Matrix floored by The Hayflick Limit
Coach House Books' poetry books are relentlessly cool. And Matthew Tierney's The Hayflick Limit is one such cool book. The surface of the poems uses tactical, mathematical precision to assemble references to high-low cultures and everything in between. It is centred in a Torontonian consciousness and displays a similitude with that city, while being far from limited by that fact; quite the reverse, it studies the world writ large with a probing, at-times scientific eye. While this breadth risks making it a book with relatively little feel, the guiding notion of the Hayflick limit brings its poetic arc more and more together as it progresses. The Hayflick limit refers to the scientific limit to the number of times that human cells can reproduce before their DNA becomes irreparably damaged. The limit determines that the theoretical maximum human lifespan is around a hundred and twenty years, and suggest that every time a cell divides it moves towards greater corruption ...

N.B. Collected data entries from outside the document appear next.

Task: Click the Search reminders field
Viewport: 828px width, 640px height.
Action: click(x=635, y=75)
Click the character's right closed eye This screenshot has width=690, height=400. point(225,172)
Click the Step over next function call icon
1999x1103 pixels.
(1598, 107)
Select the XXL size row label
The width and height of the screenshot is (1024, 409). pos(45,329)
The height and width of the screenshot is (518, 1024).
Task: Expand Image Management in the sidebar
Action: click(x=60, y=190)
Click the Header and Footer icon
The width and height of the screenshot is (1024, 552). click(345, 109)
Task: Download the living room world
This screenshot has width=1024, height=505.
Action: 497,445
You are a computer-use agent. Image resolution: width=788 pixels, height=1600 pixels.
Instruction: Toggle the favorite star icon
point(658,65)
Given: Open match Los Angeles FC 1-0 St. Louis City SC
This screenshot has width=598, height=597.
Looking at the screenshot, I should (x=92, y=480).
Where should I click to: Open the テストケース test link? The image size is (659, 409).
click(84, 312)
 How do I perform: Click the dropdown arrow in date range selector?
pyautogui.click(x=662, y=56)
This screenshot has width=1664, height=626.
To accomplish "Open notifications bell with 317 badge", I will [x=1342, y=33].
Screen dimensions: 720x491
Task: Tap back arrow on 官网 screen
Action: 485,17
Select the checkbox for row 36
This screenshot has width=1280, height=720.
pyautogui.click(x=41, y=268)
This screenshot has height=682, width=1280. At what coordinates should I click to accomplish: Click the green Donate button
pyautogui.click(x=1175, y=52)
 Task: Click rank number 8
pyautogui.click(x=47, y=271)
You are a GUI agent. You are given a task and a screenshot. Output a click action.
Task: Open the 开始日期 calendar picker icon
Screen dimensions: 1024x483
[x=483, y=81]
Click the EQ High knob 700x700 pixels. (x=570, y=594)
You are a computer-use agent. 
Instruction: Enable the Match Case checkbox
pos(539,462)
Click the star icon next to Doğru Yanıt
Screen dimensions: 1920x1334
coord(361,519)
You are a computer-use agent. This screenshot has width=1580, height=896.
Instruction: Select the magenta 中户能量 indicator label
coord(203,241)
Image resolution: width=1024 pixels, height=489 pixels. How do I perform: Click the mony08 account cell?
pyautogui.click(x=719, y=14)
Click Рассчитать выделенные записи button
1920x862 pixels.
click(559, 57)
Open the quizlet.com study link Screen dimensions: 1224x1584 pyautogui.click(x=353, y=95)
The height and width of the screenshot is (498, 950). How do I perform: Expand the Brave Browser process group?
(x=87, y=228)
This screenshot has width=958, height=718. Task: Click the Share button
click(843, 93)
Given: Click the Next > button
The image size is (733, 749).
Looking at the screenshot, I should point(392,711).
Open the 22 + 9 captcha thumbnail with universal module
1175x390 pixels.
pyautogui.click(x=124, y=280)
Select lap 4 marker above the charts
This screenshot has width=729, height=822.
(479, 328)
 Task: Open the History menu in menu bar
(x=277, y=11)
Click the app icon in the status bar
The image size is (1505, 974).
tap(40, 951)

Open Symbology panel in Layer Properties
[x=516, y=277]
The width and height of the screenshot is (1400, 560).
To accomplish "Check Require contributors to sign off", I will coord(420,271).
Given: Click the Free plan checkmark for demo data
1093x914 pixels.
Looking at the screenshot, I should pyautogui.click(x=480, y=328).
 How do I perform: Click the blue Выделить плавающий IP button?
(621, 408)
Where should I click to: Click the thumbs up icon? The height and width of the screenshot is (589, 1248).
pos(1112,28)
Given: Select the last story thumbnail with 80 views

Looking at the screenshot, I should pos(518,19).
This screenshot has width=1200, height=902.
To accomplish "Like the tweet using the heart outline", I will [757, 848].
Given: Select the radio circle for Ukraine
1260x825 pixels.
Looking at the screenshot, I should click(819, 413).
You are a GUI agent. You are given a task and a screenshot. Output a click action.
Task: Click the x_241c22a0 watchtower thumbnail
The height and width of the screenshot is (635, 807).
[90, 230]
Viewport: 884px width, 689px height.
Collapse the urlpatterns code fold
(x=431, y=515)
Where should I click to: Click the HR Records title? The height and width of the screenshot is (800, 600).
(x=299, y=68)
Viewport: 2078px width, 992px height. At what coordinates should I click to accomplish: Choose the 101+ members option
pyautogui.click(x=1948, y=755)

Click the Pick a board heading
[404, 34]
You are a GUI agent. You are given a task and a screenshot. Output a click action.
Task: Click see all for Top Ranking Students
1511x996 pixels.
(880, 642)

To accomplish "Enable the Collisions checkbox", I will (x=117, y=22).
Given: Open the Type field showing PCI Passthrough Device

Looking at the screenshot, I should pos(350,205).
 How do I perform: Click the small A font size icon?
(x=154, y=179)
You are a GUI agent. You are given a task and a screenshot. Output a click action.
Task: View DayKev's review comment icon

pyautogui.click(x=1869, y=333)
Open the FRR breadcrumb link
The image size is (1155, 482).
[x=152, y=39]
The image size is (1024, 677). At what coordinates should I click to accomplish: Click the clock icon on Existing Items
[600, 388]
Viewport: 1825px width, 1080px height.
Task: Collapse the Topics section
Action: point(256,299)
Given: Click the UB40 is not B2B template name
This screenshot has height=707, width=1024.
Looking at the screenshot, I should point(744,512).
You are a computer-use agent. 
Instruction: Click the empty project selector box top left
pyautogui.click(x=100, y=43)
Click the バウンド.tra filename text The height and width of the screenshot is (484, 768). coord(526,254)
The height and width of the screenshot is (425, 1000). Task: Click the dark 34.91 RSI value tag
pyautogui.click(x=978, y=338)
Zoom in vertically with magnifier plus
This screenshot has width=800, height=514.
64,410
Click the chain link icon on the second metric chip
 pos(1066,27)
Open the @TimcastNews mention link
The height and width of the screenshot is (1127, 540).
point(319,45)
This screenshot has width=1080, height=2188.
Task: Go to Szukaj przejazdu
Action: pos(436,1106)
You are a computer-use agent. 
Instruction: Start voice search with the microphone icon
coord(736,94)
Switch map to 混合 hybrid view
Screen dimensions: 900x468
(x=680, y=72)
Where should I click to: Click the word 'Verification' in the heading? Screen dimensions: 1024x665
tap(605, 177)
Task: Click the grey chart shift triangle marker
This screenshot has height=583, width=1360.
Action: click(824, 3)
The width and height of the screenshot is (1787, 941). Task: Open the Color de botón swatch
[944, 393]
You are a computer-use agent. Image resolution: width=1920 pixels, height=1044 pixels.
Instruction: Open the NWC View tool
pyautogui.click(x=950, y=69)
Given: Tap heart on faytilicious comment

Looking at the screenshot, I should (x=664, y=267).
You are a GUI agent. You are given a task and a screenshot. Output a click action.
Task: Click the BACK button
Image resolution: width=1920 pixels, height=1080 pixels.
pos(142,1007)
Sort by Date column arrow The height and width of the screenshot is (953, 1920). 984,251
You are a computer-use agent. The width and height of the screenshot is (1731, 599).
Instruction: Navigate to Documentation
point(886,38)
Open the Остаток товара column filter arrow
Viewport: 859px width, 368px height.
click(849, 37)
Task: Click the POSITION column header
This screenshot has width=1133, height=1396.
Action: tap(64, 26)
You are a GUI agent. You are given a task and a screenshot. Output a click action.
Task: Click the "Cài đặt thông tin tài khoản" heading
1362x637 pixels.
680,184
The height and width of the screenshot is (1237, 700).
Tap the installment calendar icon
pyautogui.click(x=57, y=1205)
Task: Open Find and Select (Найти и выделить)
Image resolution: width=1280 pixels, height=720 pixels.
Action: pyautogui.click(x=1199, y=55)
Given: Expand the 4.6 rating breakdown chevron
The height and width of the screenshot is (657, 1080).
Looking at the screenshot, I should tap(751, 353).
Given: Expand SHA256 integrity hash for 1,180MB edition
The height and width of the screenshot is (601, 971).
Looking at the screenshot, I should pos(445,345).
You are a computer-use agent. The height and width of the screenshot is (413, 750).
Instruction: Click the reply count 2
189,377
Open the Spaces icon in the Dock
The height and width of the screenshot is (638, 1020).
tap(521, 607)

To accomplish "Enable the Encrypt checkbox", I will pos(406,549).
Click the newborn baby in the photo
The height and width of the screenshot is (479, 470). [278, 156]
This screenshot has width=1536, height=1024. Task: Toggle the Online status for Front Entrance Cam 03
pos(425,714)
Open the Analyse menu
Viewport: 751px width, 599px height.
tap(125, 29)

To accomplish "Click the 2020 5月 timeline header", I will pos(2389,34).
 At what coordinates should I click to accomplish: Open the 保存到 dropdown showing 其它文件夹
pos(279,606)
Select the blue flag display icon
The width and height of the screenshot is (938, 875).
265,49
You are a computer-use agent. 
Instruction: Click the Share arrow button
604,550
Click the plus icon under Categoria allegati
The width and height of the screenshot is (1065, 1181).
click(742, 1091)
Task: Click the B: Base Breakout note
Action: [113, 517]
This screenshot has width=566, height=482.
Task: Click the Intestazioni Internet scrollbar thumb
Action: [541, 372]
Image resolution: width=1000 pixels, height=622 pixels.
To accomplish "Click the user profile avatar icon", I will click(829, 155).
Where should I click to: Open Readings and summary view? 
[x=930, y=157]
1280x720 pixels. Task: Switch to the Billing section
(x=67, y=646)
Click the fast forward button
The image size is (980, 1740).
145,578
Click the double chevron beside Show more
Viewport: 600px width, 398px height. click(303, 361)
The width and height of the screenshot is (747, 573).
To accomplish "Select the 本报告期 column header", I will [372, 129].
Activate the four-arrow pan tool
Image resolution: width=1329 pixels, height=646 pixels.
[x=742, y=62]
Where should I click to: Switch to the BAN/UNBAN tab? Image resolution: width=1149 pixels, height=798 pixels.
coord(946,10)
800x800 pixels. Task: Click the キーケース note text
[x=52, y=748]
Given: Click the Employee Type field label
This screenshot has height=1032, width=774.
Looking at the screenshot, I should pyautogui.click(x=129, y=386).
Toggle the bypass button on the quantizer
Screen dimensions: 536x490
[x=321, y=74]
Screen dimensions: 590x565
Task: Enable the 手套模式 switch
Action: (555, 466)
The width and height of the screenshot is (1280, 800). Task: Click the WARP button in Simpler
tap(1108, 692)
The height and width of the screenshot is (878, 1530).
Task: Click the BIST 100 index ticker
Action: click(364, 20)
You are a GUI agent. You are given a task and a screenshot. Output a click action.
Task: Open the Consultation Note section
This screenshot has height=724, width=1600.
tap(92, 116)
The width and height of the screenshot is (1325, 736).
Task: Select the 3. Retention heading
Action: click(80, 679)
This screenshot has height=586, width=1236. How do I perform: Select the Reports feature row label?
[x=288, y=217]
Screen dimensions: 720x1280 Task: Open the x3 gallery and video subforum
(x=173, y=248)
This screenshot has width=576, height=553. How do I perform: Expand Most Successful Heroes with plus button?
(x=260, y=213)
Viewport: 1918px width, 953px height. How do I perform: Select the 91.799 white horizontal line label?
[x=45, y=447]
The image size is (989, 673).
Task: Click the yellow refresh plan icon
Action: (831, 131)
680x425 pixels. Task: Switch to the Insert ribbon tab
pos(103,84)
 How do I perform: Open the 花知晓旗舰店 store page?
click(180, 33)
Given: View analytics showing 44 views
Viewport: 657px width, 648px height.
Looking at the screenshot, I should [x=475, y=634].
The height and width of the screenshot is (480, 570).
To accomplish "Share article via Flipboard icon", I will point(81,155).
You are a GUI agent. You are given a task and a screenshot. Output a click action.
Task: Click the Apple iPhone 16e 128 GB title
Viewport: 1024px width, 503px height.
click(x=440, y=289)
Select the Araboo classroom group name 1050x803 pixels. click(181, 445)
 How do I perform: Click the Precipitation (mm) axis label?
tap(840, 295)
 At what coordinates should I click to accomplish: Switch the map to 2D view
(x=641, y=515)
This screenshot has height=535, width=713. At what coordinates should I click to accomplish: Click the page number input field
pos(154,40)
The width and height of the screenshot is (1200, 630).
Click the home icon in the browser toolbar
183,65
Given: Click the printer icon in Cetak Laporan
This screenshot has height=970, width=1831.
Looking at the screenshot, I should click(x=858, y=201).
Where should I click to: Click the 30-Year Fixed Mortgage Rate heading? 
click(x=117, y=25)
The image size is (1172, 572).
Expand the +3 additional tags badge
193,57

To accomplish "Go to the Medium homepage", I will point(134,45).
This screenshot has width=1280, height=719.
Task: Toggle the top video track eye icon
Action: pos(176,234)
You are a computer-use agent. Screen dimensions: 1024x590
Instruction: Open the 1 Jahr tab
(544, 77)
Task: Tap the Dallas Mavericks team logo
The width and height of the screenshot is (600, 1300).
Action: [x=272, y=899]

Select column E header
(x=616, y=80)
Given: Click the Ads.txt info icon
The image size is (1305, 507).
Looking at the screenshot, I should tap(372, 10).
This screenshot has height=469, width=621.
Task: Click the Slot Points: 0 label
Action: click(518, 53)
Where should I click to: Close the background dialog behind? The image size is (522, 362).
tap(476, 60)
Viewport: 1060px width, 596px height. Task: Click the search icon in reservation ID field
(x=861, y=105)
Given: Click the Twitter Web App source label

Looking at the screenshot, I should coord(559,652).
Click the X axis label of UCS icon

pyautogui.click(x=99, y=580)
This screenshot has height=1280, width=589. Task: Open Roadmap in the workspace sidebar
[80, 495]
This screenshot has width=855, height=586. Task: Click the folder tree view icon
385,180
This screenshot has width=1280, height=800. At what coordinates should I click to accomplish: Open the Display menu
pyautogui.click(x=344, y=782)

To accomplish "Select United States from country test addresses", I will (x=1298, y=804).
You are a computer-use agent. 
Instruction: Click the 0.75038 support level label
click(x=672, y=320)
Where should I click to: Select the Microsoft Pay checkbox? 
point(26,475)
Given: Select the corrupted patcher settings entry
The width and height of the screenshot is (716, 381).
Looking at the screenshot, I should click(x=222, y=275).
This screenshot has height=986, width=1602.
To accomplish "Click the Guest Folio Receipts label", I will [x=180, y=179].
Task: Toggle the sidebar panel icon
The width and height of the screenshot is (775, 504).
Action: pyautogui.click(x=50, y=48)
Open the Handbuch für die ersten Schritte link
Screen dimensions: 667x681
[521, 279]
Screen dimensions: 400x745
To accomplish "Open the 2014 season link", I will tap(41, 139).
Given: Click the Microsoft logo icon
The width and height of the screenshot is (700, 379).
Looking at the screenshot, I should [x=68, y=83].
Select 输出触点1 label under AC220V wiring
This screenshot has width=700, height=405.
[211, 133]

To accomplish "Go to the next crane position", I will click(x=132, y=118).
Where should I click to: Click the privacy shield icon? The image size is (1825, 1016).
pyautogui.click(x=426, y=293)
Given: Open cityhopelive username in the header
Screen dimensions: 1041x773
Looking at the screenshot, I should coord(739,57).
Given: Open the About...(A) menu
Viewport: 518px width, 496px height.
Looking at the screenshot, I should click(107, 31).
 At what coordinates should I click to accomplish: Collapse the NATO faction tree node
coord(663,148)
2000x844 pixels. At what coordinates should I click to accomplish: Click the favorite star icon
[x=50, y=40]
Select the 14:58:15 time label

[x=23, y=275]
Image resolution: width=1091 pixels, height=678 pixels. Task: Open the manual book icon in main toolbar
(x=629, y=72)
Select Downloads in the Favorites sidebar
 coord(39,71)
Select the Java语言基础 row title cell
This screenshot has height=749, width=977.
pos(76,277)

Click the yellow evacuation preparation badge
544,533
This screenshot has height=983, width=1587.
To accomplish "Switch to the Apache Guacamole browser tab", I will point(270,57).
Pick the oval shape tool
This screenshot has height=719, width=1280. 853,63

... There is, however, a streak of self-effacement that emerges in the different voices of the book, as well as a sardonic wit that undercuts seriousness through, for instance, a sequence of poems that catalogue a variety of unlikely phobias. But The Hayflick Limit returns to mortality, to the fact that humans seem to accumulate regrets and errors rather than improve upon themselves as time passes. At times funny, often strident, Matthey Tierney's second book is an accomplished effort.